Task prompt — Transcribe each of the records that follow, line by line, without changing any characters.

Source data —
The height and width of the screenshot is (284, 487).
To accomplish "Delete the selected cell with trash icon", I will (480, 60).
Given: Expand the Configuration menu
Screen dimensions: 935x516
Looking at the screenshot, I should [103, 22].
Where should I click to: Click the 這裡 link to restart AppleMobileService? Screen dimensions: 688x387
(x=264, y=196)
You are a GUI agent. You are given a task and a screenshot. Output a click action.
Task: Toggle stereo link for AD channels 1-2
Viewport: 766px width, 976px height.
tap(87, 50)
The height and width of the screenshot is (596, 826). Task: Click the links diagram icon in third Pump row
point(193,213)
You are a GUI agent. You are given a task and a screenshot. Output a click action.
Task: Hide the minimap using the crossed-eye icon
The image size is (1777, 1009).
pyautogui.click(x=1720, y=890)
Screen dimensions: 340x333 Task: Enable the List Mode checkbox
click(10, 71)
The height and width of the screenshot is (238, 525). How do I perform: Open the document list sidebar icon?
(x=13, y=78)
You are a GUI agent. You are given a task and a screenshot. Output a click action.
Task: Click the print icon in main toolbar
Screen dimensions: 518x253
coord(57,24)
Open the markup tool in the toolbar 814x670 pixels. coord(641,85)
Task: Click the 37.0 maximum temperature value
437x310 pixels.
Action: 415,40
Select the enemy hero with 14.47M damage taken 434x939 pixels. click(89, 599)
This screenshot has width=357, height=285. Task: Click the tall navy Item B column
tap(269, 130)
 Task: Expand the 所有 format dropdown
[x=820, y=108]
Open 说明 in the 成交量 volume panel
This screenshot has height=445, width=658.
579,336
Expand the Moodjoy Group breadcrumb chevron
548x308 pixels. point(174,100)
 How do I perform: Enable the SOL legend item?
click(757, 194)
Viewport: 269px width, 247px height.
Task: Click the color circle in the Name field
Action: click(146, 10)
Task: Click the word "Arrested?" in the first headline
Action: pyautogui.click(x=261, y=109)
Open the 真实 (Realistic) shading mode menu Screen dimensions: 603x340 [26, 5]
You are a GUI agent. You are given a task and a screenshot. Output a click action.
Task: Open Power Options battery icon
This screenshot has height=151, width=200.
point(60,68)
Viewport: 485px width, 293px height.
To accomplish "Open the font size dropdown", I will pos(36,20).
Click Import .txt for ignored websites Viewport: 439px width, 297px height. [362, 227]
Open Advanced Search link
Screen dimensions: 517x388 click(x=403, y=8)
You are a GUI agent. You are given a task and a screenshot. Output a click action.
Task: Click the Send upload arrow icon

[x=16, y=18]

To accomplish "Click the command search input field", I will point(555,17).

Result —
The height and width of the screenshot is (284, 487).
To accomplish "Delete the selected cell with trash icon", I will (480, 60).
Given: Expand the Configuration menu
Screen dimensions: 935x516
Looking at the screenshot, I should [103, 22].
Where should I click to: Click the 這裡 link to restart AppleMobileService? Screen dimensions: 688x387
(x=264, y=196)
You are a GUI agent. You are given a task and a screenshot. Output a click action.
Task: Toggle stereo link for AD channels 1-2
Viewport: 766px width, 976px height.
tap(87, 50)
The height and width of the screenshot is (596, 826). Task: Click the links diagram icon in third Pump row
point(193,213)
You are a GUI agent. You are given a task and a screenshot. Output a click action.
Task: Hide the minimap using the crossed-eye icon
The image size is (1777, 1009).
pyautogui.click(x=1720, y=890)
Screen dimensions: 340x333 Task: Enable the List Mode checkbox
click(10, 71)
The height and width of the screenshot is (238, 525). How do I perform: Open the document list sidebar icon?
(x=13, y=78)
You are a GUI agent. You are given a task and a screenshot. Output a click action.
Task: Click the print icon in main toolbar
Screen dimensions: 518x253
coord(57,24)
Open the markup tool in the toolbar 814x670 pixels. coord(641,85)
Task: Click the 37.0 maximum temperature value
437x310 pixels.
Action: 415,40
Select the enemy hero with 14.47M damage taken 434x939 pixels. click(89, 599)
This screenshot has width=357, height=285. Task: Click the tall navy Item B column
tap(269, 130)
 Task: Expand the 所有 format dropdown
[x=820, y=108]
Open 说明 in the 成交量 volume panel
This screenshot has height=445, width=658.
579,336
Expand the Moodjoy Group breadcrumb chevron
548x308 pixels. point(174,100)
 How do I perform: Enable the SOL legend item?
click(757, 194)
Viewport: 269px width, 247px height.
Task: Click the color circle in the Name field
Action: click(146, 10)
Task: Click the word "Arrested?" in the first headline
Action: pyautogui.click(x=261, y=109)
Open the 真实 (Realistic) shading mode menu Screen dimensions: 603x340 [26, 5]
You are a GUI agent. You are given a task and a screenshot. Output a click action.
Task: Open Power Options battery icon
This screenshot has height=151, width=200.
point(60,68)
Viewport: 485px width, 293px height.
To accomplish "Open the font size dropdown", I will pos(36,20).
Click Import .txt for ignored websites Viewport: 439px width, 297px height. [362, 227]
Open Advanced Search link
Screen dimensions: 517x388 click(x=403, y=8)
You are a GUI agent. You are given a task and a screenshot. Output a click action.
Task: Click the Send upload arrow icon

[x=16, y=18]

To accomplish "Click the command search input field", I will point(555,17).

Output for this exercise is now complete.